For the report, you'll see control chart alarms. It'll talk about the control chart alarm rate, the number of alarms, how many of each type of alarm you might be seeing when those alarms are happening, et cetera. You'll have the best fit section of the report, which I'll revisit in a moment. You also have the alarm graph, which tells you what type of alarm is happening and when it's happening, and then the Control Charts, which for any selected processes you're considering, that'll show what the values of the process were at this time.

You could look like, for example, this first point here is action limit violation, and then the second point is merely an alarm limit violation. You can interactively when you're interacting with this and JMP, you'll be able to hover over the point and see what the value is and what row of the data it's in, and so on.

For the Best Fit section of the report, I want to revisit that in a little more detail. This provides the best distribution that was fit in terms of which model minimized the AIC, and then there's a series of upper and lower alert and action quantiles. These correspond to a platform launch. Either you're going with the default values or you're specifying some upper and lower alert and action probabilities. Those probabilities, these quantiles correspond to the point in the data for the distribution considered defining for that distribution, where that proportion, that probability of the data that, that 97.5% of the data for the lower case is less than that point for the upper limit, for example.

A way to interpret this in a meaningful sense is the these quantiles. If you are exceeding these quantiles, but the process is truly in spec, or to this example, if the sensor is performing normally, there are no issues with the sensor in the data. It doesn't actually have a contamination problem. The chances that you'd be seeing this sort of violation. For, let's say, the default case where you only have upper limits, and those upper limits are for the alert, the alert upper limit probability, it's 0.975 and 0.9985 for the upper action limit probability.

If you're seeing violations of those points for data, and the data was truly not dealing with the contamination issue, there'd be a 2.5% chance that you would be observing this for the alert case, and if you're violating the action limit, it'd be a 0.15% case. What that means is when you're seeing these sorts of violations, you can know right off the bat that it's not very likely that this is going to be happening.

If you've specified these probabilities, you'd be expecting that it would be a small chance that this would be happening while things are performing normally, which indicates to the user.
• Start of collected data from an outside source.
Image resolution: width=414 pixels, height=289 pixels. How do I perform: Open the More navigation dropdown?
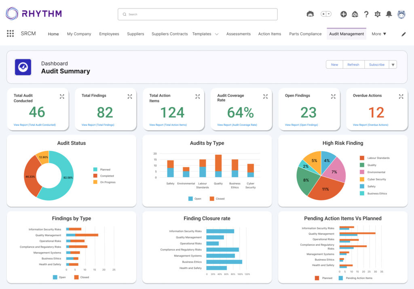[379, 34]
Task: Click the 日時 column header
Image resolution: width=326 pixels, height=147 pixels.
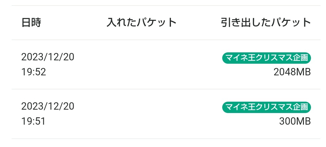Action: coord(31,22)
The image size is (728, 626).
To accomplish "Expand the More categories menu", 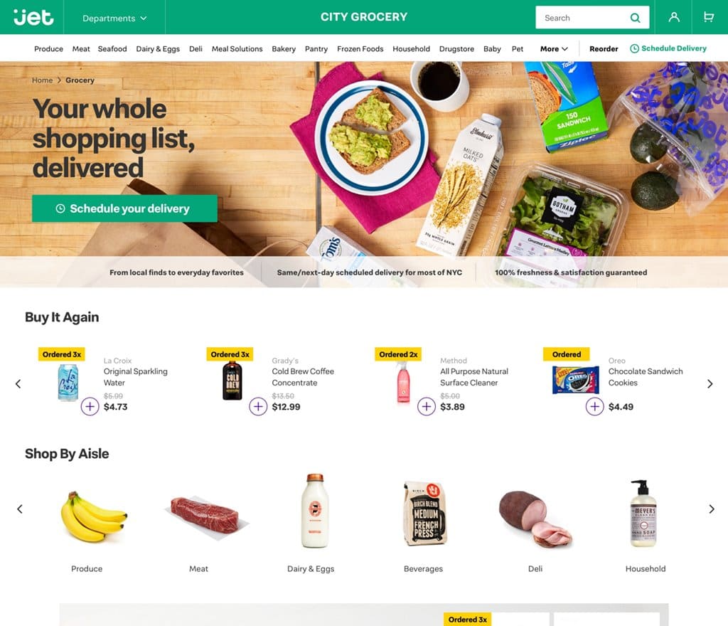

Let's take a look at these things and see what's going on. If they're seeing these sorts of violations.

In summary, these new chart types streamline the process of generating useful results for environmental monitoring. Also, you can produce charts for non-negative continuous and proportion based processes. The continuous chart types fit exponential, gamma, Weibull, and log normal distributions, but if you have data that contains zeros, you can also fit the zero inflated versions of these distributions.

As with count charts, these new other new chart types eliminate the need for lengthy scripts to tie together output from multiple different parts of JMP, because now everything is being able to be produced in the process of screening platform and the reports that you get are easy to interpret and helpful in immediately making decisions. I want to thank a few people that were also involved in creating this platform or these new features.

John Sall and Clay Barker worked on developing the platform, and Tonya Mauldin also helped with additional testing work. And then I also want to thank Byron Wingerd and Jason Rasnake for their work on a dashboard to visualize these environmental monitoring scenarios, so that that image that we saw at the beginning was part of their work, and they are currently working on implementing add-in into JMP that you can access in the JMP marketplace that allows you to do this with your own data as well. That's all I have for you today. Thanks.